=== Work order ===
Go through the listing and copy each line that has the string "agent" in it.

=== Source information ===
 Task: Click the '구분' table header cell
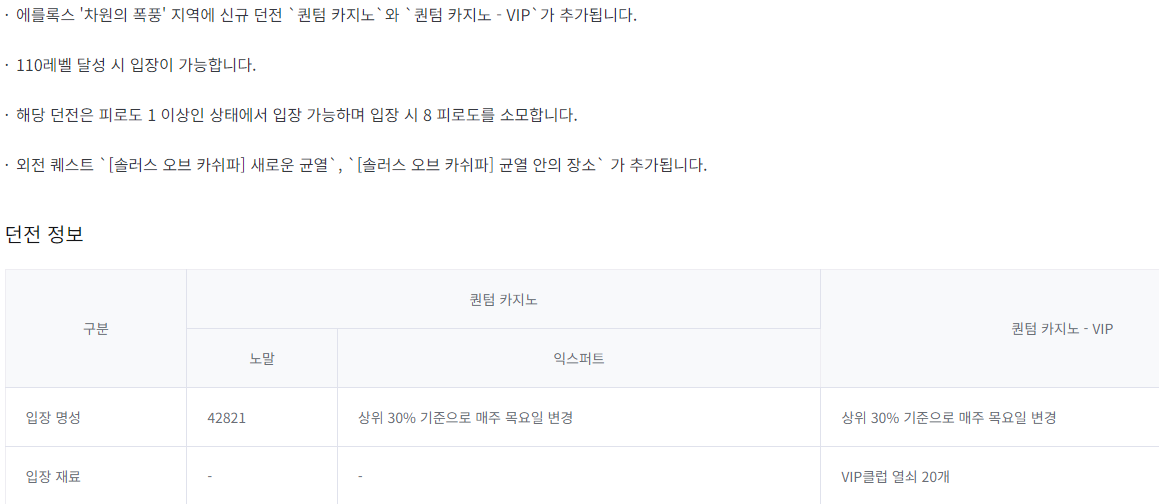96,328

==

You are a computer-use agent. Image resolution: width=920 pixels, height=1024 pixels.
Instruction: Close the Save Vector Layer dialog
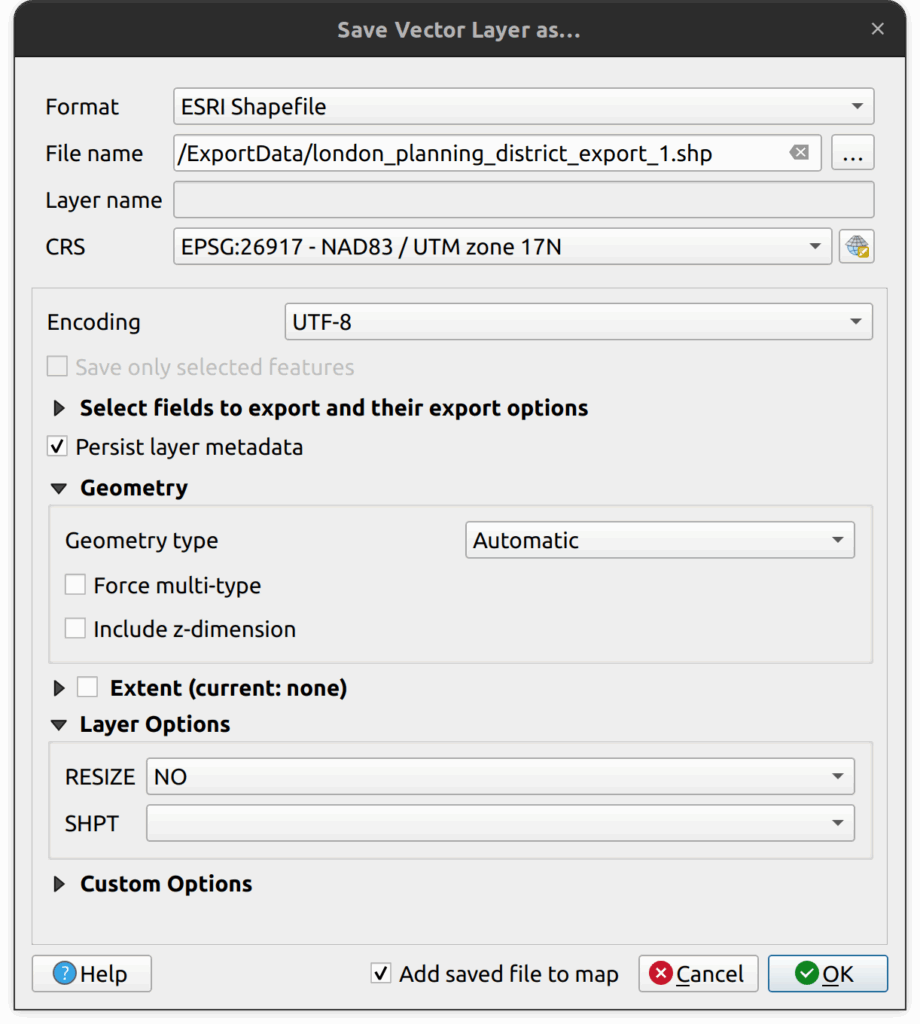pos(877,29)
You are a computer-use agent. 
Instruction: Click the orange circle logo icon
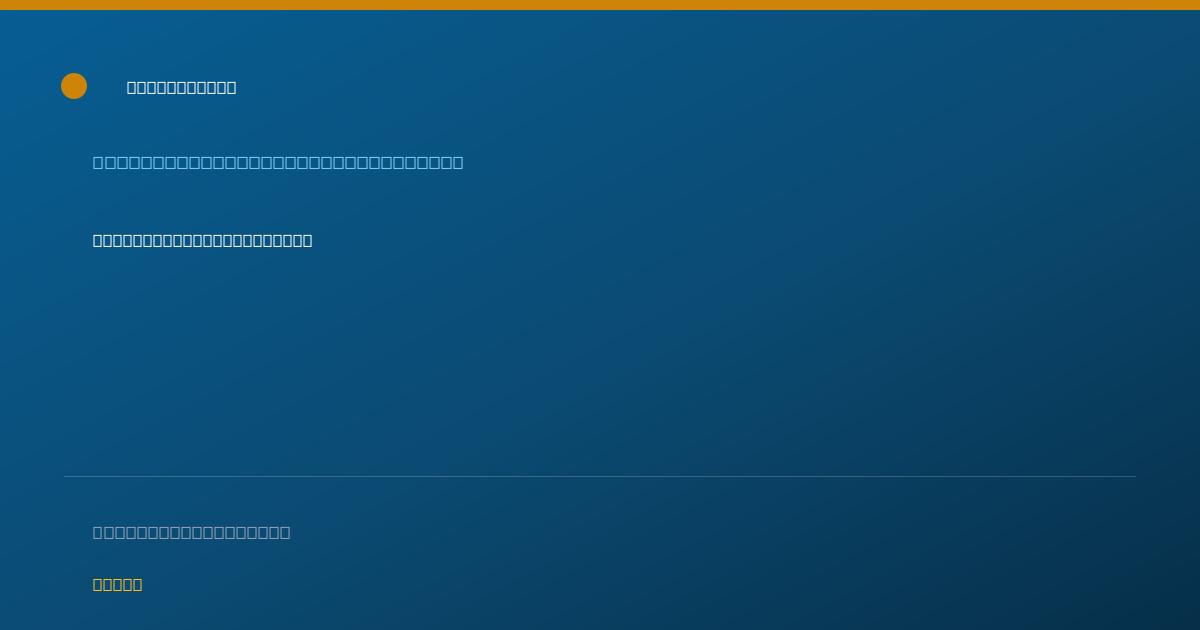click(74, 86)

* * *

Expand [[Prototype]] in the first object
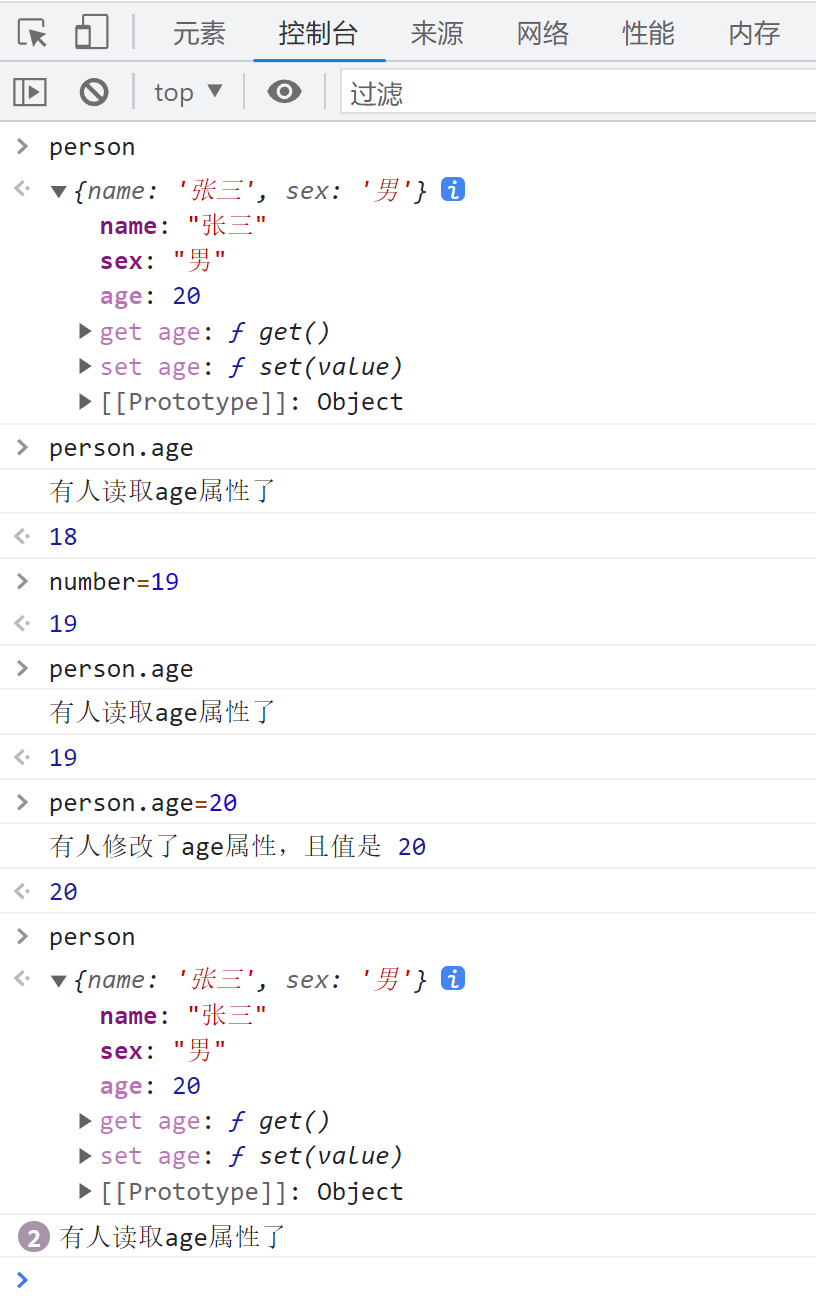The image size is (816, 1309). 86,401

=== Answer box ===
You are a computer-use agent. Image resolution: width=920 pixels, height=1024 pixels.
You are a computer-use agent. 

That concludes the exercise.